2023/12/29

1771【柿色政治家】そのテーマカラーはかつては非人や囚人の衣装の色だったとご存知かしら

 この数日、検察の特捜部によって、国会議員たちの家宅捜索やら逮捕やらが、立て続けに行われている。今朝の新聞に柿沢とかいうお方の記事がある。このか方は逮捕されたようだが、わたしの興味はそちらではなくて、この新聞記事の見だしにある「柿色」である。
 今回の事件の元になった江東区長選挙で、区長候補応援スタッフが柿色のジャンパーを着ていたというのである。この人たちは柿沢某氏のスタッフであることを意味するらしい。
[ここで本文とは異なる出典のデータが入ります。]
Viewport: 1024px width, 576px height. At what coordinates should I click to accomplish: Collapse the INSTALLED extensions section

 衣類と柿色でひょいと思い出したのは、歴史家の網野善彦による『異形の王権』という、もう35年ほども前に読んだ本である。本棚から探し出して読み返した。それによると中世では、柿色の衣をつけていた人々は「非人」(ひにん)と言われていた階層の人たちであったという。
 非人とは何者かとなると話が長くなるから、ここでは詳しくは述べないが、この本は面白い。久しぶりに読ませてくれた柿沢某氏に感謝。
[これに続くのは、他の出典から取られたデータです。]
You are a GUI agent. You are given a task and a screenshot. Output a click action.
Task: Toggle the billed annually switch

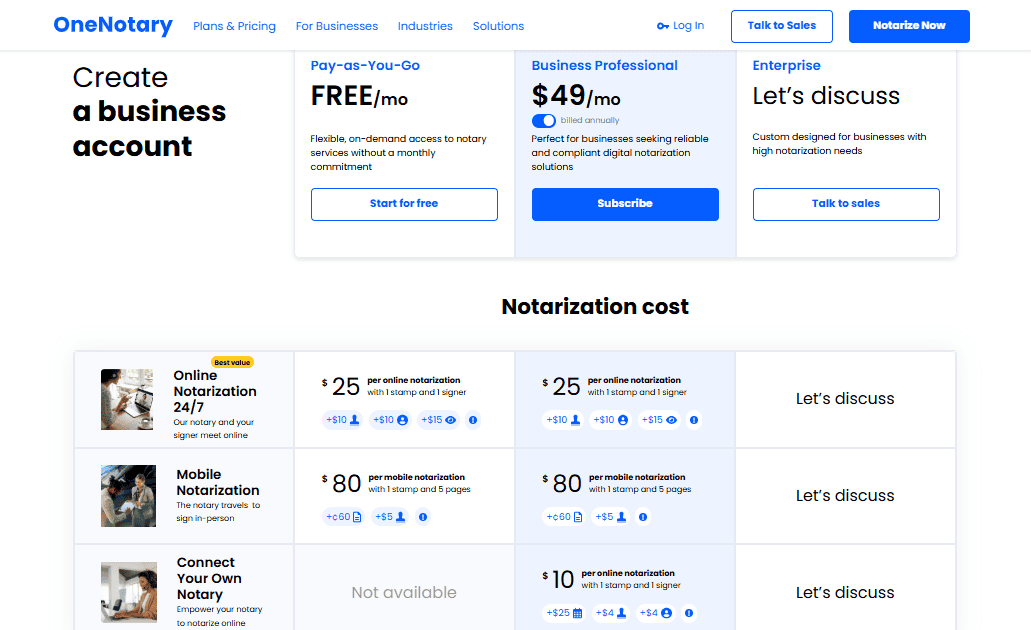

 要するに、言葉のとおりに「人間にあらざる人」ということで、賤民もいれば神につかえる人もいれば、身体障碍者もいるし、乞食や病人もいた。上層部の人々ではないことは確かだが、全部が賤民ではなくて特別な階層にいた人々と言う意味に近いのだろうか。

 そしてずっと後世、19世紀末の近代監獄制度ができたころは、監獄にいる囚人の衣装は柿色であった。逃亡を防ぐためか上から下までかなり派手な赤い色であったようだ。この人々も特別な位置にいる人たちには違いない。

 ネットで柿沢某氏の姿写真を検索すると、柿沢某氏はご自分のテーマカラーを柿色になさっているらしい。柿色の歴史的意味をご存知でそうなさったのか、単に姓との連想でそうなさったのか、どちらだろうか。
 いま、柿沢氏は現代における非人なる階層に転落するのかどうか、かなりきわどい所におられるらしいが、でも自ら柿色衣装になさるのは、まだ早すぎると思う。
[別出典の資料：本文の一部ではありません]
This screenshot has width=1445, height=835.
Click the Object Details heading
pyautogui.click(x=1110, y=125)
 では、柿色とはどんな色なのかと、柿沢某氏ご当人の写真と色見本を並べてみる。柿色よりも少し照柿色に近いか。

 そういえば今思いだしたが、都知事の小池某氏のテーマカラーが緑色であるようだ。もしかして政治家はみんなテーマカラーをお持ちかしら。それならその色の歴史的意味もお考えになっておくほうがよろしいですよ。
 ついでに歌舞伎の定式幕を見ると、黒・・萌葱のストライプである。歴史的想像をすると、ここでの柿色は、たぶん、芝居役者は河原者という非人のひとつであったことを意味するのであろう。

  これ以上書くとわが筆のいい加減さがどんどんバレるので、ここらへんで幕引きにしよう。